The first two categories – direct measurement and estimate based on data – are considered high-quality (or evidence-based) data, providing some validation for the reporting organization’s assertions. Guesses are considered low-quality data (better than nothing, but an area that should be improved).

 

How do nonprofits report out on outcomes when their program isn’t complete?

True Impact's reporting system guides nonprofits through creating a social impact report no matter what stage of program implementation they are in.

If a nonprofit is just starting their program or period of philanthropic support, or if their program or support period is underway but not complete, they create an Initial Forecast or Interim Report. In each case, they report the impacts they anticipate generating at the end of the program or support period. In this way, it’s much like a statement of work or business plan.

For programs with a long track record, these projections can be very accurate; for new programs, expectations for accuracy tend to be lower. In either case, the nonprofit knows they will be asked to update the report with actual results when the Initial Forecast or Interim Report transitions to the Final Report stage (at the close of the philanthropic support period). As a result, there is a strong incentive to create projections in the Initial Forecast or Interim Reports that are accurate as possible.

Having access to both the final results and the variance between the projections and actuals presents a rich source of data for program managers and executive leadership alike.

 

How are the beneficiary demographic details collected from grantees?

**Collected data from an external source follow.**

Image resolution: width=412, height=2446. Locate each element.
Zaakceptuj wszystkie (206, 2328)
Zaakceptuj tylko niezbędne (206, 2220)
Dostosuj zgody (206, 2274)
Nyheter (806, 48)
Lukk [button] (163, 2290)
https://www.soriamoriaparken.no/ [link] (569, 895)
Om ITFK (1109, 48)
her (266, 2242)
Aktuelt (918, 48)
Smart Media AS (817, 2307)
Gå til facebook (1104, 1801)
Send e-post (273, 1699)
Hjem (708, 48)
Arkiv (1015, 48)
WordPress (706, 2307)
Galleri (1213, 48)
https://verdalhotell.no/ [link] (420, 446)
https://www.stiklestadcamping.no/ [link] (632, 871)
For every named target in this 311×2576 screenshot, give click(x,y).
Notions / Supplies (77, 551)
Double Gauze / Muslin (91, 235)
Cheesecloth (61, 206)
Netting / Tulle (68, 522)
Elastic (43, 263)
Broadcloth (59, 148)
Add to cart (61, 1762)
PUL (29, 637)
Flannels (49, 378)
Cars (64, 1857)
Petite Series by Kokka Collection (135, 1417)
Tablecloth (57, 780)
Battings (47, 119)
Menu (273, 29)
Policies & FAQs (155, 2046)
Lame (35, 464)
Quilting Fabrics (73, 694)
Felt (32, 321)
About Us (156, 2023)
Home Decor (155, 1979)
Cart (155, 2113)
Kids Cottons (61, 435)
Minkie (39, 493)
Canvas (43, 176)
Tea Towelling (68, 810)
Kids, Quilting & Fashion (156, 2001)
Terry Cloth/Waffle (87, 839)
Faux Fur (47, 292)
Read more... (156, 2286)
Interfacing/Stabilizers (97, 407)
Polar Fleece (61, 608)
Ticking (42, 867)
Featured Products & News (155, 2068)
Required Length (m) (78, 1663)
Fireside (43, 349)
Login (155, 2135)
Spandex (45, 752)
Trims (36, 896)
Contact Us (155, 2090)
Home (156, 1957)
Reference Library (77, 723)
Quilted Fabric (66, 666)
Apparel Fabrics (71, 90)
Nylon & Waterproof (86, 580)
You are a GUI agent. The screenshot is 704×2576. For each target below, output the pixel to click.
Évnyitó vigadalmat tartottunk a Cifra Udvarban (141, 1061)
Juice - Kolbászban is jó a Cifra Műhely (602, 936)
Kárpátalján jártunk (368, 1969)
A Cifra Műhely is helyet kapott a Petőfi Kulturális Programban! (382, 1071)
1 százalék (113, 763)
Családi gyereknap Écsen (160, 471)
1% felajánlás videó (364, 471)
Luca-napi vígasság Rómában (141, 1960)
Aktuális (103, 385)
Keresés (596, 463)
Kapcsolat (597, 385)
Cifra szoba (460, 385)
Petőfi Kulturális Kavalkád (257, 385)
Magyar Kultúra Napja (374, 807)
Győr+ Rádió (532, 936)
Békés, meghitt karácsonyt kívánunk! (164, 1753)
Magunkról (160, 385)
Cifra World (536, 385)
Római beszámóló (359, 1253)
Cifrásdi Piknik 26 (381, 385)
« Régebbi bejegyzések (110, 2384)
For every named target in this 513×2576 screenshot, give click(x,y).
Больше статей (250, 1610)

In the Beneficiary section of the True Impact Report Builder, grantees select the demographic categories that best describe their program's beneficiaries.  The list of categories is based on a standardized taxonomy from Candid's (formerly the Foundation Center) Philanthropic Classification System. Once a grantee has identified the demographic categories that best describe their program's beneficiaries, grantees provide a percentage of their beneficiaries that fall into each category.
True Impact strongly encourages grantees to be as precise as possible but allows estimates and requires that grantees report on the end beneficiaries of their program rather than intermediaries or service providers. During the analysis process, True Impact calculates the number of people served within each demographic category enabling you to share with your stakeholders the different populations that benefit from your community investments. 
 
How does True Impact measure investments to activities other than individual programs such as fundraisers, galas, and general operations? 
Donors often give money to support galas, dinners, or other fundraisers intended to raise money for social investment activities. To report on the ultimate social impact of these funds, True Impact supports grantees in creating a social impact report for the specific programs supported by the fundraiser or gala. If the funds go to more than one program, True Impact guides grantees to create a report for each program supported by the fundraiser or gala. 
Investments into an organization's general operations support an entire organization.  True Impact guides grantees to create social impact reports for each program supported by the organization's general operating funds. It is also possible for a grantee to create a single composite report capturing the impacts of the entire organization but these reports are often less precise. In all cases, True Impact works closely with your grantees to communicate the ultimate social impact of your investments whether you are funding a specific program, a gala, or the organization's general operations.